Kekosongan. Budaya barat mengidentikan hitam dengan kematian, namun aku lebih
suka mengasosiakannya dengan pencapaian puncak. Bukankah dalam seni beladiri,
sabuk hitam adalah pencapaian paling tinggi? Demikian juga dalam pencapaian
gelar akadmis; toga berwarna hitam. Mobil milik pejabat tinggi maupun jenis
tulip yang paling mahal, semua hitam. Hitam adalah puncak kesempurnaan. Bentuk kubus juga
tak kalah sempurna bagiku. Karena titik sudut, garis rusuk, dan sisinya paling
teratur dan simetris dari segala arah. Demikian juga Islam - sederhana, namun
sempurna dari segala sisi.
Aku merasa, di
sinilah tempat terindah yang pernah kulihat di dunia. Orang boleh
terkagum-kagum dengan kecantikan menara Eiffel atau kemegahan Colosseum Roma.

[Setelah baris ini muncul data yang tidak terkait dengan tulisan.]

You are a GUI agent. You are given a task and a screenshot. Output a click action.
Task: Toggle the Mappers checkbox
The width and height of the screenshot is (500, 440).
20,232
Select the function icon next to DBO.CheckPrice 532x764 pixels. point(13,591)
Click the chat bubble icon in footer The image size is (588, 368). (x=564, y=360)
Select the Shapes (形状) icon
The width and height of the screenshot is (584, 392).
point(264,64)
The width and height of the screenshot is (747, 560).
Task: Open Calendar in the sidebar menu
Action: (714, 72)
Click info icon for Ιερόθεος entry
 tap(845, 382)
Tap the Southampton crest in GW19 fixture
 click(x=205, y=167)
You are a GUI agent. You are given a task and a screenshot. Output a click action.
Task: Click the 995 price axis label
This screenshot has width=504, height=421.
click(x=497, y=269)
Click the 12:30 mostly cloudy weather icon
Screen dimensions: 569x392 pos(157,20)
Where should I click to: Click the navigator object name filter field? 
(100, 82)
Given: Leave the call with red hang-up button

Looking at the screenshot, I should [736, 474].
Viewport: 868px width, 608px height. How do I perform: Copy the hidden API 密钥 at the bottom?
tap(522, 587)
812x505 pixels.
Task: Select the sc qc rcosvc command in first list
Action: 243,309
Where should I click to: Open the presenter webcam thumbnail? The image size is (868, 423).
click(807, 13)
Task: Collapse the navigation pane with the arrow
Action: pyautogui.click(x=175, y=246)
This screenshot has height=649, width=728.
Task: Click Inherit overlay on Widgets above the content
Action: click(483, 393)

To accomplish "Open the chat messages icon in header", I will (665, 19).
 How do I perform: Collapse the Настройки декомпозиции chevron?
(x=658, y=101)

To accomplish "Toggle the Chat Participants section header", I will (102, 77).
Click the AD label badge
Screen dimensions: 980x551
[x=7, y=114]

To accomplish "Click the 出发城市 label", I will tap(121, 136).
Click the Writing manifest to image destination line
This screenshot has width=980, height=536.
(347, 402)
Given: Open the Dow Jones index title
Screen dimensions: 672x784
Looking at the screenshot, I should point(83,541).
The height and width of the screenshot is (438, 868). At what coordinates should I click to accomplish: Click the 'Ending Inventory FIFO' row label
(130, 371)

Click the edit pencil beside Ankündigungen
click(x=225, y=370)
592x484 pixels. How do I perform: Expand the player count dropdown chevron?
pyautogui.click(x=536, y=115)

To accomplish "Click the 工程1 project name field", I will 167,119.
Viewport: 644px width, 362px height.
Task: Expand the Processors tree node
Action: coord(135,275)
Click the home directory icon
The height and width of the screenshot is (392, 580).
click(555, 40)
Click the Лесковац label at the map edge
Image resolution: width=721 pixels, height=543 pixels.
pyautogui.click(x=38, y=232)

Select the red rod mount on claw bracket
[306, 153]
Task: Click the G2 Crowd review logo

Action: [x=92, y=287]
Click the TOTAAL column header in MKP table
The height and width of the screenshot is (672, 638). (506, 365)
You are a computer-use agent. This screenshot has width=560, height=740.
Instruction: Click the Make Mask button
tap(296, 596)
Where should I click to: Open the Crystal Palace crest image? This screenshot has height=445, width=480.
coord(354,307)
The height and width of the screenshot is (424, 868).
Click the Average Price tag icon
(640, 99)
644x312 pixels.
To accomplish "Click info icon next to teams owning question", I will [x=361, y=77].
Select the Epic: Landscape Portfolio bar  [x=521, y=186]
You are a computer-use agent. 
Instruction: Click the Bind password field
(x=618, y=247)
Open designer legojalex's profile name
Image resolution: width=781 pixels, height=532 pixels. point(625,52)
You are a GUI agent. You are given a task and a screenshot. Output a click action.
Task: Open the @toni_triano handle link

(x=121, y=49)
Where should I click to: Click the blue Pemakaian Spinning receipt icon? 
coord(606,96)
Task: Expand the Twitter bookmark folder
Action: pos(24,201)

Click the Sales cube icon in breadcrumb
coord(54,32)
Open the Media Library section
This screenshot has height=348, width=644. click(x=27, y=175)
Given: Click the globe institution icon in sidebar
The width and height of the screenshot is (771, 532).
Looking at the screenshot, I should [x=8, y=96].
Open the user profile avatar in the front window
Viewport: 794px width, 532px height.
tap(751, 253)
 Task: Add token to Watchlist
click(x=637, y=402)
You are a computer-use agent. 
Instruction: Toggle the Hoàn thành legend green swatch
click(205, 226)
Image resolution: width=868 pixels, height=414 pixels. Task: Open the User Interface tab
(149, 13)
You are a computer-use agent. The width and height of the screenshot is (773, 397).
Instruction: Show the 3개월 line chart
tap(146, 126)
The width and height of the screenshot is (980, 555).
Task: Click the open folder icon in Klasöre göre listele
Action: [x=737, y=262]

Tapi Kakbah dan Masjidil Haram adalah keajaiban dunia yang sebenarnya. Aku
merinding menyaksikan ratusan ribu manusia berputar mengelilinginya dalam
kecepatan dan ritme yang sama, dengan melafalkan kalimat-kalimat pujian yang
sama untuk-Nya.
Lama aku mencari
alasan mengapa "Rumah Allah" dibuat sesederhana ini, di tempat
seperti ini. Mengapa Tuhan memilih Mekkah sebagai tempat untuk umat-Nya
berhimpun? Tempat yang dilingkupi gurun pasir serta muntahan panas dan terik
matahari sepanjang tahun? Kini aku bisa menjawabnya: Karena di situlah aku
merasa hanya Tuhan satu dan satu-satunya zat yang menjadi perhatianku, yang
menjadi penolongku.
Dia memilih tempat
ini agar ibadahku tak terganggu dengan pesona dan kemolekan daya tarik yang
lain. Karena doa yang sungguh-sungguh dan terkabul, tentulah doa-doa yang
dipanjatkan sepenuh hati dan pikiran hamba-Nya.
Sejenak di dalam
berjubelnya umatb manusia yang mengitari Kakbah malam itu aku tersadar akan
sesuatu yang lain lagi. Ternyata segala makhluk dan benda di jagat raya ini,
sekecil apa pun dia, juga bertawaf untuk menjaga keseimbangan hidup. Aku dan
ratusan ribu manusia malam itu tak ubahnya elektron-elektron yang mengelilingi
inti atom. Seperti planet-planet yang mengitari matahari dan pusat galaksi.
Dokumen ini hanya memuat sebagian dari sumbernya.